*** Opening Provided text ***

I think people basically assumed I was retarded, growing up. I lived in a world all my own, and there were no words to tell anyone what that world is like. Until I met a beautiful spiritual teacher who showed me the way.
When I was seven I played with a little girl named Kelly, who was by all physical accounts a “normal” little girl, but she didn’t communicate in the same way as her peers. She was non-verbal, and made grunting noises instead.
One day Kelly and I were running up and down the slide at the playground located on the grounds of the apartment complex we both lived in. A few little boys tried making conversation with her, and then with me. We both chose not to reply to their taunts and inappropriate questions, such as “Hey, are you a retard?!” When we didn’t respond they took things a step further, stepping on our fingers as punishment for offending them in some way we didn’t understand.
Kelly began to cry and wrapped her arms around herself. I comforted her by telling her the little boys didn’t know that we were really princesses. She glared at me. I sat down in the sand with her and told her “I know you’re not retarded. You just talk in your own way.” She dried her eyes, looked at me, smiled, and began to run around and play again.
Later that week her mother held a meeting in her front yard asking her neighbors for ideas on how to stop the bullying Kelly was enduring nearly every time she went out to play. She said something like, “I’m tired of my daughter being bullied because she’s retarded/handicapped.” I could sense Kelly’s misery next to me, and despite my fear (I was very shy as a child) knew I needed to speak up. I raised my hand, and once given permission to share, I said “Kelly doesn’t like being called retarded.”
Kelly looked at me. She waited for what I would say next with wide eyed wonder, but something in her heart shifted. She went from a black storm cloud to feeling “normal” ( a sense of belonging to the greater part of the whole, something we all crave.) All in that instant. One person understanding her inner world made her feel less like a problem, and more like just another person sitting in a yard full of people.

*** Closing Provided text ***
*** Opening Raw data ***

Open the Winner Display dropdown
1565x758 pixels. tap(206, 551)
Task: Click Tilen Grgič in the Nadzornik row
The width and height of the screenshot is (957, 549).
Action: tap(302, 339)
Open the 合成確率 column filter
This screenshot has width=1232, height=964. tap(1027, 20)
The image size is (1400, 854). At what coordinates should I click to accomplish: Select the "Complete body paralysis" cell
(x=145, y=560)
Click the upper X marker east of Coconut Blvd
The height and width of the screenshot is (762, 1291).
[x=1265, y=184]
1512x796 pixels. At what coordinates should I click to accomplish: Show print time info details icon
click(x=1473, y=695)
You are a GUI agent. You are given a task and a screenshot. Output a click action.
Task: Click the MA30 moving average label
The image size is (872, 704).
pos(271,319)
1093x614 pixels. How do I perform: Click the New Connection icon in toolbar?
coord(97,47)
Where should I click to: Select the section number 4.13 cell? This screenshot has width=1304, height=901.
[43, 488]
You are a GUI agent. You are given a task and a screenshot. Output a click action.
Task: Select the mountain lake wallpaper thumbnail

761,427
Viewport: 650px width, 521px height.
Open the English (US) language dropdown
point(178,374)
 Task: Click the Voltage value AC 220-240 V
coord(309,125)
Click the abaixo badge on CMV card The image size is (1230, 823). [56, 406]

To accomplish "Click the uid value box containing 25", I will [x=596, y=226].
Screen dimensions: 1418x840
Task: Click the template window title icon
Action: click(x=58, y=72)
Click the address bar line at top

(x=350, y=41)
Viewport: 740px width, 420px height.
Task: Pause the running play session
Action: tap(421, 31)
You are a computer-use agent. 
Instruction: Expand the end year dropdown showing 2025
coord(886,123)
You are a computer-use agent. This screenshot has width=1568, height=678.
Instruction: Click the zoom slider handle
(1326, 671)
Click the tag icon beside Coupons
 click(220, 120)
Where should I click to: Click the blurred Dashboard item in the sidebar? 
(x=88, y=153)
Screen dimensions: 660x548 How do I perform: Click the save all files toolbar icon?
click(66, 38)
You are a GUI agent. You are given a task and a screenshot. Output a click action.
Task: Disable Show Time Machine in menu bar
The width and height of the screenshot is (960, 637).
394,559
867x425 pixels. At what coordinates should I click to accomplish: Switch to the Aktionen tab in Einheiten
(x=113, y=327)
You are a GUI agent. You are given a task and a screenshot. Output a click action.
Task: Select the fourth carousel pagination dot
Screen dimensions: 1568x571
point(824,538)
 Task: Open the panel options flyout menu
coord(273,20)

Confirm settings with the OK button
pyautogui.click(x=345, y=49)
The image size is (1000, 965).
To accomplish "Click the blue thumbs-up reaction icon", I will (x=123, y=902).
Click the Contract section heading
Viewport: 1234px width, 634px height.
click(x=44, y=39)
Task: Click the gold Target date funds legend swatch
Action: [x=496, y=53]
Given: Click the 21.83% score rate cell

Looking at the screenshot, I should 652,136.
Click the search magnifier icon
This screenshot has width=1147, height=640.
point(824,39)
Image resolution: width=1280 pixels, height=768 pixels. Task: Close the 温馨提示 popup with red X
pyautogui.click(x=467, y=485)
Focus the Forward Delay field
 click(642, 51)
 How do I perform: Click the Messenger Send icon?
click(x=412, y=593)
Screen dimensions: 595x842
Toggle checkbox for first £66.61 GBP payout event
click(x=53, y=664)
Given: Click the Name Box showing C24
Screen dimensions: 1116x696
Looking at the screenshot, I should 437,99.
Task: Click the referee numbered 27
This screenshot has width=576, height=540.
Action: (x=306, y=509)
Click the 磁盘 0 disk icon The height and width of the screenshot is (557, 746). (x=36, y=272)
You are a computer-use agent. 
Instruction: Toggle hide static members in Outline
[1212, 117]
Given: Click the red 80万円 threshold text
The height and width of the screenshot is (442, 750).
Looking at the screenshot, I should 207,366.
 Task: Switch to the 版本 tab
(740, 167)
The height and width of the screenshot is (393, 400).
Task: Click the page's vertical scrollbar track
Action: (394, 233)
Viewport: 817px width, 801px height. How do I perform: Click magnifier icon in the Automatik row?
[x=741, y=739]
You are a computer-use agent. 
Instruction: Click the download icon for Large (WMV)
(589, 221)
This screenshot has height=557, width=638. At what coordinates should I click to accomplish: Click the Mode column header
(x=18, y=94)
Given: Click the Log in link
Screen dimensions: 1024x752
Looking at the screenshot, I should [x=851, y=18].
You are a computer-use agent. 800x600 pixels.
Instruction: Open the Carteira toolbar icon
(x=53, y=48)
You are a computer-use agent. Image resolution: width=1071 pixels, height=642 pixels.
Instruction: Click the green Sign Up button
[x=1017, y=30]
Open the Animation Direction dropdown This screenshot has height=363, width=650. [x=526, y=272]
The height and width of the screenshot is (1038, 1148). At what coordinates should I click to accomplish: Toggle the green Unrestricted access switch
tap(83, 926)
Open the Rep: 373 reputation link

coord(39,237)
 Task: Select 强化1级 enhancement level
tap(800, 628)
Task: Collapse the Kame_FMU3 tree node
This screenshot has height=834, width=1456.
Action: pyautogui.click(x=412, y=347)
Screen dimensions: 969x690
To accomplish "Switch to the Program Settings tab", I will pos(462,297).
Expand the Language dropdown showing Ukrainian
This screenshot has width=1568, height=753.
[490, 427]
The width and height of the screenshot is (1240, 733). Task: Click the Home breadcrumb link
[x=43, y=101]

*** Closing Raw data ***

- **Activities**:
1. Can you transcribe the stretch of the essay about Kelly from "One day Kelly" through "we didn’t understand."?
2. Could you pick up the essay about Kelly right after its last sentence and carry it forward?
The data here stand apart from the essay about Kelly.

- **Response list**:
1.
One day Kelly and I were running up and down the slide at the playground located on the grounds of the apartment complex we both lived in. A few little boys tried making conversation with her, and then with me. We both chose not to reply to their taunts and inappropriate questions, such as “Hey, are you a retard?!” When we didn’t respond they took things a step further, stepping on our fingers as punishment for offending them in some way we didn’t understand.

2.
Kelly’s mom blushed from head to toe, and on the inside too. She truly had never realized it hurt her daughters feelings to be labeled, even if in proper medical terms. She giggled a little and asked me, “well, then, what does Kelly like to be called?”
“She likes to be called a princess.” I smiled, glad that Kelly’s message was being heard for the first time in her whole life. I felt like I could breathe easier, and things would be more hopeful from now on. Being an Empath, I was probably picking up Kelly’s feelings as she sat next to me.
The thing people don’t understand about most conditions labeled a mental illness or handicap is that it isn’t really one. I lived in a world nobody understood, and I was never given the tools to know how to express that until much later on in life.
When I spend time with people others call “retards” I know just by being in their inner worlds with them, they are anything but handicapped in any other way than being able to express themselves in the only way we’ve made available.
Their minds are strong and quick, and they feel and sense EVERYTHING. Their inner worlds are rich and meaningful. They aren’t handicapped. They are living in a world most of us haven’t tapped into yet. I hope to own a school for the gifted one day, so that people like Kelly and I, don’t grow up feeling stupid.
We don’t always opt into lives that are easy on us, but we aren’t any less perfect than our peers and we deserve to live on a planet that acknowledges the beauty of an outstanding soul more than they have thus far seemed capable of doing.